Ross Gardiner

Personal information
- Full name: Ross John Gardiner
- Date of birth: 30 December 1986 (age 38)
- Place of birth: Bellshill, Scotland
- Position: Defender

Youth career
- 2000–2004: Dundee United

Senior career*
- Years: Team / Apps / (Gls)
- 2001–2007: Dundee United / 4 / (0)
- 2006–2007: → Arbroath (loan) / 4 / (0)
- 2007–2008: Montrose / 32 / (1)
- 2008 –: Bentleigh Greens / ? / (0)

International career
- 2004: Scotland U18 / 4 / (0)

= Ross Gardiner =

Scottish footballer

Ross John Gardiner (born 30 December 1986) is a Scottish footballer who plays in central defence/left back and is currently not signed.

==Career==
Gardiner was born in Bellshill, North Lanarkshire, but grew up in the Aberdeen area (his father John was also a footballer who played as a goalkeeper, and then managed teams in the Highland League).
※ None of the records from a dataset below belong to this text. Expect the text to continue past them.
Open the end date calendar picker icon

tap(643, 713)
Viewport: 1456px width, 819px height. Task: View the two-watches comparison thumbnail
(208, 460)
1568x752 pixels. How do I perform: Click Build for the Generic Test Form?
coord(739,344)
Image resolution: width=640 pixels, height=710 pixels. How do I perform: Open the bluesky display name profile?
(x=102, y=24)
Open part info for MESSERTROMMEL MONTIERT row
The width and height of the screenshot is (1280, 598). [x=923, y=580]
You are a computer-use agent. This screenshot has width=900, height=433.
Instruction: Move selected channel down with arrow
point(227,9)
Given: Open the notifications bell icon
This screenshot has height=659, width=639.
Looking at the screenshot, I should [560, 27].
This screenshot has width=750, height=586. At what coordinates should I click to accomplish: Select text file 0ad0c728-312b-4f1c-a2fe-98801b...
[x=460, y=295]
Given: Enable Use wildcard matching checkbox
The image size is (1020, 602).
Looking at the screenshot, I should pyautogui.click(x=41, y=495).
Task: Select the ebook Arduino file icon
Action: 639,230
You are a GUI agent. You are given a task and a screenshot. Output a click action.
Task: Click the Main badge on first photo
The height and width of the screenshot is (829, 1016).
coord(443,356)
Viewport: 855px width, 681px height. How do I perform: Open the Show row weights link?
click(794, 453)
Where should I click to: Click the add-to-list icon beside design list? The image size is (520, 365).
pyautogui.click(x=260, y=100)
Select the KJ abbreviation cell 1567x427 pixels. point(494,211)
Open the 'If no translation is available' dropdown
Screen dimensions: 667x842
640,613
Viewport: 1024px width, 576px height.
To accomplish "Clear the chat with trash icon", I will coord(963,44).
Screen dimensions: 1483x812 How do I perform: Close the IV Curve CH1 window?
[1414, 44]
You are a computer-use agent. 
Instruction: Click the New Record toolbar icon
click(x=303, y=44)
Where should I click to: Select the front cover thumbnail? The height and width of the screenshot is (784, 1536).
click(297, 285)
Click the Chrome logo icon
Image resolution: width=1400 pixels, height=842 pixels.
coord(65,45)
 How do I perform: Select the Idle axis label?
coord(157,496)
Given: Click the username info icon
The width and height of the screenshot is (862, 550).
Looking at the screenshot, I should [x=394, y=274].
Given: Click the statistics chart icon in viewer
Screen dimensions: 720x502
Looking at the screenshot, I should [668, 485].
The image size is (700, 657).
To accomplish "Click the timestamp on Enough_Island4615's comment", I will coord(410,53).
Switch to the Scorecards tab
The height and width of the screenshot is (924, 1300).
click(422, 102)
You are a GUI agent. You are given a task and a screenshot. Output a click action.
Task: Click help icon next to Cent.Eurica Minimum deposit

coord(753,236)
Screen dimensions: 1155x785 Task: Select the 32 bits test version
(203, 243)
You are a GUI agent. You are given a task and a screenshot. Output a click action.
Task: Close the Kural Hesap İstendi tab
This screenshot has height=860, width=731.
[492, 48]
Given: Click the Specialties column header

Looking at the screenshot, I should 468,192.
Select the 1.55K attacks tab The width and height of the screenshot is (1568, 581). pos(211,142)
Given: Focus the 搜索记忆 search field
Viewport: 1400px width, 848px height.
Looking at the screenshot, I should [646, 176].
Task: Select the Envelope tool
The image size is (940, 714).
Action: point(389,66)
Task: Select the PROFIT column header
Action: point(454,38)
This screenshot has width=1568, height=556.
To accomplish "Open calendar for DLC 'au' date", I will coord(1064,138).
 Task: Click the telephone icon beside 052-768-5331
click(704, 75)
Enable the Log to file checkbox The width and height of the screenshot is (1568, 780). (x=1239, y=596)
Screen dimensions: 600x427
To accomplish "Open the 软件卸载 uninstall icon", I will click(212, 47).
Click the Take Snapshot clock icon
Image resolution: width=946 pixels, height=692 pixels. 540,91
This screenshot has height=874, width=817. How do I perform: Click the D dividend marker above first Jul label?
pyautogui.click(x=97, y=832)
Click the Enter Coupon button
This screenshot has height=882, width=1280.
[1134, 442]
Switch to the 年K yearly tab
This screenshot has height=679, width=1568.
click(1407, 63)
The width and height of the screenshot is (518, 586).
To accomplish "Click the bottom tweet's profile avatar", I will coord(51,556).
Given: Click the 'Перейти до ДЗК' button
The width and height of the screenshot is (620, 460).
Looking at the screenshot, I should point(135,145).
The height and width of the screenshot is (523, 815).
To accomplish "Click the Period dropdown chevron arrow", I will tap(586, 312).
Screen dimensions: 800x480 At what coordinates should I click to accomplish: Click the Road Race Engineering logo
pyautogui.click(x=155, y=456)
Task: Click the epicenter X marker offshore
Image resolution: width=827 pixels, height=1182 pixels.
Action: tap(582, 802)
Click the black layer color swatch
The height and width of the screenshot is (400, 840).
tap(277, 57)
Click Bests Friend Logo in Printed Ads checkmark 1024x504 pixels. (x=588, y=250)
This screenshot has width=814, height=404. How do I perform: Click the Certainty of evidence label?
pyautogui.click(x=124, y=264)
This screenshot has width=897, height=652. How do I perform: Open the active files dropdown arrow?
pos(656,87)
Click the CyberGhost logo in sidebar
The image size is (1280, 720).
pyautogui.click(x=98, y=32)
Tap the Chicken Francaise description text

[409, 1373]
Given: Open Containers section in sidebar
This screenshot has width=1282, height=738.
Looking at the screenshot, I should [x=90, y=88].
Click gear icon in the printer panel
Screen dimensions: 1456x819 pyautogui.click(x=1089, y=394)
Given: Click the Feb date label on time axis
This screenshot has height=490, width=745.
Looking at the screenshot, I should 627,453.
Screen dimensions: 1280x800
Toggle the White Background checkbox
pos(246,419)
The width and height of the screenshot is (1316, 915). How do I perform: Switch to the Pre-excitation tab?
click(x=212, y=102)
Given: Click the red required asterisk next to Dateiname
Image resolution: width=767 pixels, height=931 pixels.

He trained with Aberdeen prior to joining Dundee United's youth system, initially as an under-14 player. After turning professional in 2003, Gardiner became a regular in United's U21 youth team and subsequently the reserve side. Having previously been listed as a substitute for the first team, he was given his debut in an SPL match away to Inverness Caledonian Thistle in April 2006. Gardiner was released from the club in May 2007 and joined Montrose in time for the 2007–08 season, leaving the club two years later. Gardiner then moved to Australia to play for Bentleigh Greens, however he returned home due to injury at the end of the season.